Environmental and Historic Preservation Reviews. I’ve occasionally worked on a non-grant network project that required these reviews. For example, these are normal requirements for building networks through state and federal parks. Indian tribes require these if there is any chance of construction through historically sensitive areas. I would expect to take extra precautions if I was building fiber close to the Liberty Bell or some other historical place. But other than those examples, no commercial project I’ve ever worked with has voluntarily done these reviews. Most networks are built using existing rights-of-way along roads where the soil was excavated in the past. I can’t imagine the slightest reason why these reviews would be required for placing fiber on existing utility poles.
Letters of Credit. I’ve written a separate blog on this issue. The grants require an irrevocable letter of credit just to apply, and a second letter of credit from grant winners. I think the NTIA saw the criticism leveled at the FCC in the RDOF process and wants to exclude bad actors, but this jacks up the cost of applying for a grant and could add a few percent to the overall cost of a grant project. This will also likely deter small ISPs who want to fill in some of the neediest pockets but can’t get a bank to provide the line of credit.
Prevailing Wages. Projects over $5 million must use prevailing wages. The majority of the projects will be rural, and the folks who made this requirement don’t understand the rural contractor environment. Rural contractors already pay wages that are some of the best paying jobs in a rural economy. They must do so, or in this time of technician shortage, they wouldn’t have any workforce. But they don‘t pay the extra-high prevailing wage rates that are charged in urban areas. Those rates are higher because of the higher cost of living in urban areas. If prevailing wage studies were done correctly, they’d find a separate prevailing wage for urban and rural communities. To make things worse, rural contractors don’t want to be required to pay prevailing wages if they also have non-prevailing wage workers because it causes dissension between crews who want to all work on the higher-paying project. This is a case of a solution seeking a problem because the existing wages in rural areas are balanced by the lower cost of workers not having to live in cities.
Requirements on Contractors. The BEAD NOFO layers a few new requirements on contractors. As an example, a construction contractor working on a BEAD project must certify that it has a workforce development program that includes participation in an apprenticeship program. This requirement ignores an important characteristic of most fiber and tower contractors – many of these contractors have few direct employees. They instead hire small crews of specialty subcontractors – and these small subcontractors will walk away if asked to meet this requirement or do extra paperwork. My fear is the contractors who have historically worked in rural markets won’t take BEAD work if it puts extra burdens on them – there is plenty of non-BEAD work.
Heavy Reporting Requirements. I don’t have a problem with requiring follow-up reporting on the effectiveness of grants, and in the past, some programs like CAF II had almost no follow-up. But the reporting requirements for BEAD are more detailed than anything I’ve seen, so it’s going to cost more to comply.
Grants are Taxable. We can’t forget that grants are taxable income to any taxable entity that accepts the funding.

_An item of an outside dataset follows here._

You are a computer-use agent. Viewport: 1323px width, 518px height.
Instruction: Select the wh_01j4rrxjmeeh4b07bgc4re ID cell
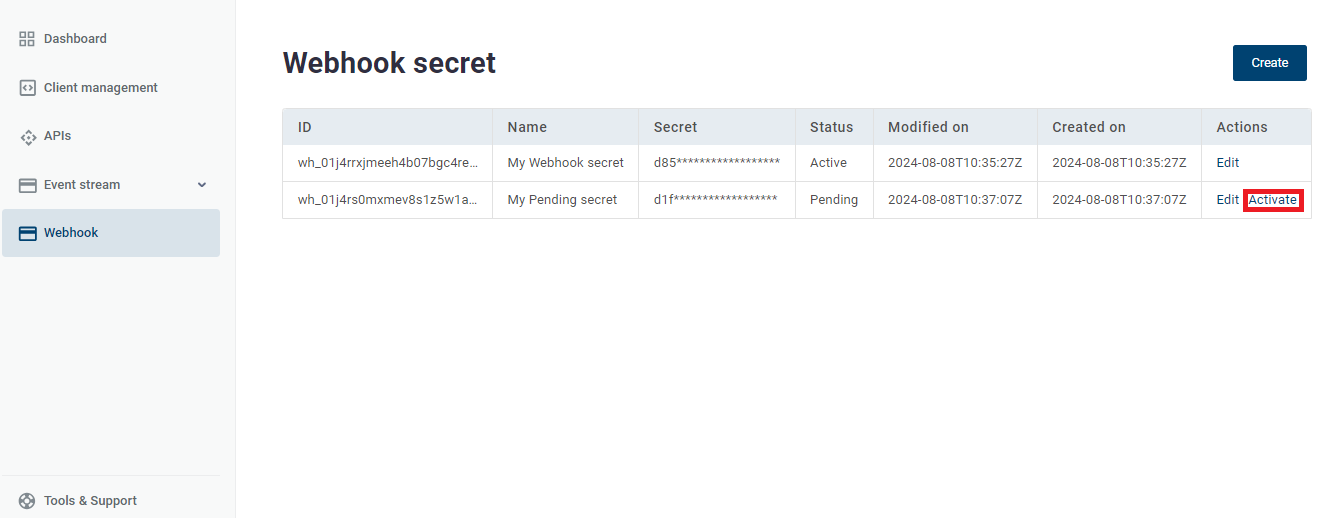click(x=387, y=163)
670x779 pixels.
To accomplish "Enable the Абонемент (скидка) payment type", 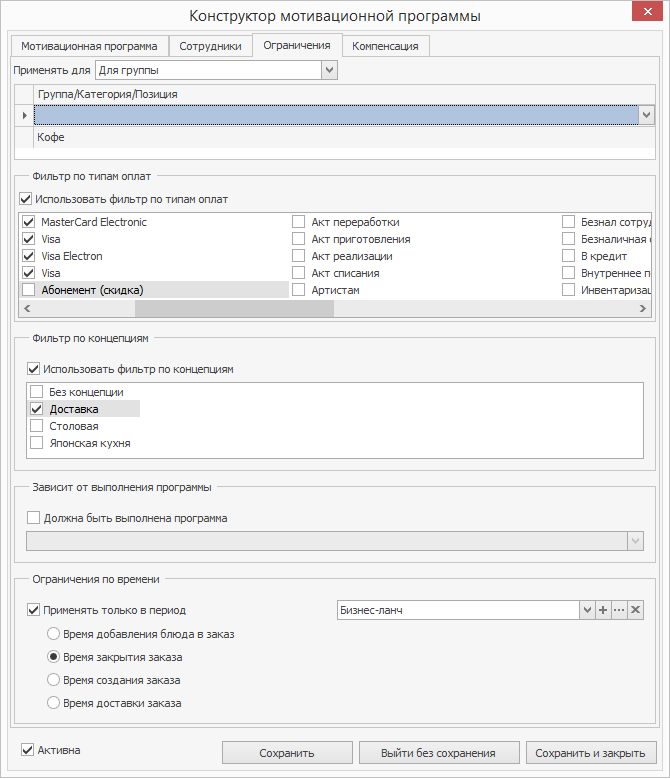I will (x=28, y=290).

I’m hearing rumors of a D.C. workaround on this issue, but without a solution, it’s going to be hard for a small commercial ISP to justify taking millions in grant money if that means having to somehow fund paying 21% of that back to the federal government plus whatever will be due to the state. It’s not comforting to know that the tax savings will roll back over the next twenty or thirty years as grant-funded assets are depreciated. This is not specifically a BEAD issue and applies to all grants from local, state, or federal sources.
Summary. One of the sentiments I loved in the grant NOFO is that the NTIA wants to get broadband to even the most remote places, and they used the example that funding should be available to reach even a single location. But I have to laugh when I look at these requirements and see that reaching that single remote location might get layered with hundreds of thousands of dollars of extra costs.

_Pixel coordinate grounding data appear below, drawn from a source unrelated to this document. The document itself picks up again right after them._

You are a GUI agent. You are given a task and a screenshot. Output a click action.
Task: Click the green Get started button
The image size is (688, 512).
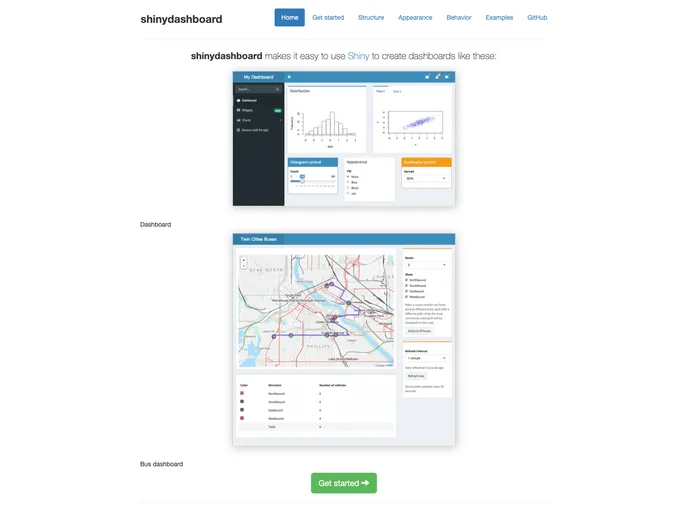[x=343, y=483]
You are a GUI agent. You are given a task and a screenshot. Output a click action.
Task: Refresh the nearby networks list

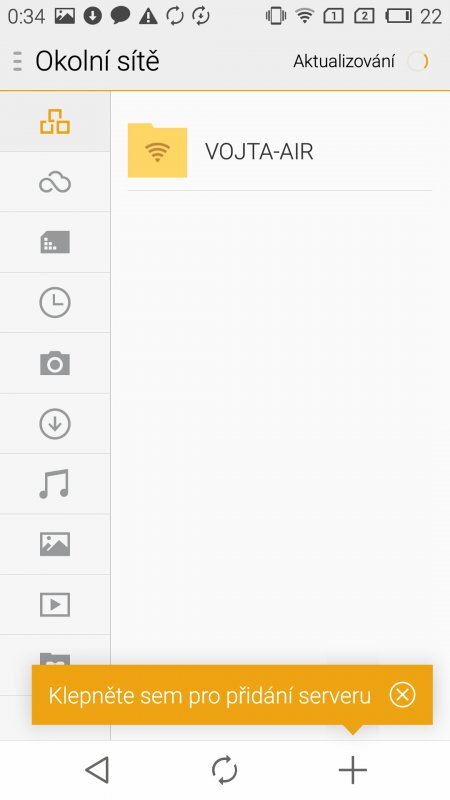[224, 769]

The biggest drawback of expensive grant compliance is that it drives up the cost of every grant project. And that means that the BEAD money won’t stretch as far to bring broadband to as many homes. For an individual grant applicant, the extra cost translates into the need for more out-of-pocket matching funds – which in some cases will be enough to make a project infeasible.
I fully understand the desire at the NTIA to not fund bad projects. I imagine there are folks there that still remember the agency being accused in 2009 of funding projects that were “fiber to nowhere”. But the many extra grant requirements feel like we’re applying a pound of prevention to solve an ounce of risk. Any one of the various grant requirements can probably be justified, but when taken as a whole, the grant requirements are adding extra cost and hassle that will make many ISPs pass on the opportunity.